Williams also points out that there is more than one possible explanation for the continuous suitability of the Earth for living things. He lists four: luck, inertia, equilibrium, and homeostasis. He analyzes each possibility in turn, and shows how each may contribute to the persistence of habitable conditions. In the case of homeostasis, he distinguishes between negative feedbacks from purely physical and chemical forces involving the lithosphere, atmosphere and hydrosphere and ones that require the biosphere. It is possible that even if there were no life on Earth, the temperature would stay within habitable limits (basically the range where liquid water can exist) just because of feedback among the temperature and the release and sequestration of carbon from air, ocean and rocks.

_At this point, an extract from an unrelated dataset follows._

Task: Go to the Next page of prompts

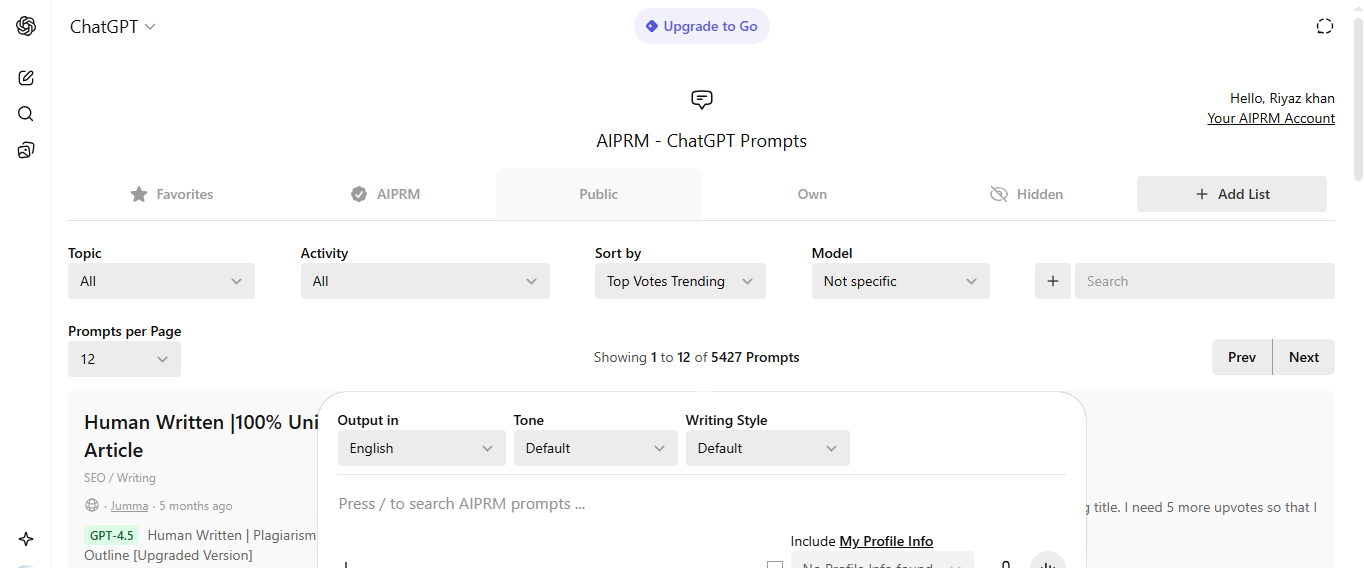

According to Williams, if you try to assess this possibility, the difficulty is that today the rates of almost all steps in this process, except volcanism, are under catalysis by organisms. We don’t know what an abiotic planet would be like. As of the time he wrote this book, not enough was known about the global chemical cycles at the molecular level to settle the question how much life matters. He gives an example of what was known about the molecular biology of nitrogen to show how complex the regulation of these cycles is likely to be. Nutrients move among four pools: inorganic forms in the lithosphere, hydrosphere and atmosphere; nutrients in forms available for uptake by organisms in the same three spheres and the biosphere itself as accumulated by organisms; nutrients incorporated into living cells and tissues; and bio products, from the cellulose of wood in trees to dead plants and animals to dissolved organic compounds to fossil fuels. All these are connected by flows and many of those flows (mobilization, assimilation, regeneration, sequestration and excretion) are controlled by living organisms, via enzyme-catalyzed, energy-requiring reactions.

I like this book because Williams thinks about Earth and ecology very much as I do. I learned from my professors at Cornell in the early 1970s about five processes of ecology: population dynamics, natural selection, energy flow, nutrient cycling and cultural evolution. These are closely interrelated ways of looking at the overall phenomenon of life on earth, or as I like to define ecology, the structure and function of the biosphere. Is the function of the biosphere to regulate the habitability of the planet, or does the planet have the property of remaining a stable habitat for life without life being involved? You can’t really answer that question with only one habitable planet and one biosphere to study.

I will add that I tried to read another account of the same problem of why the Gaia hypothesis had been largely criticized by biologists while being so well received by non-biologists: The Gaia Hypothesis: Science on a Pagan Planet by Michael Ruse (University of Chicago Press, 2013) I did not find it helpful, being mostly a historical narrative, with a focus on a wide variety of –isms, such as Platonism, Mechanism, Organicism, Hylozoism (the belief that all matter possesses life) and Paganism. I have never been much interested in –isms or cultural explanations for why people accept of don’t accept given ideas. Williams gives us a scientific way of thinking about the problem.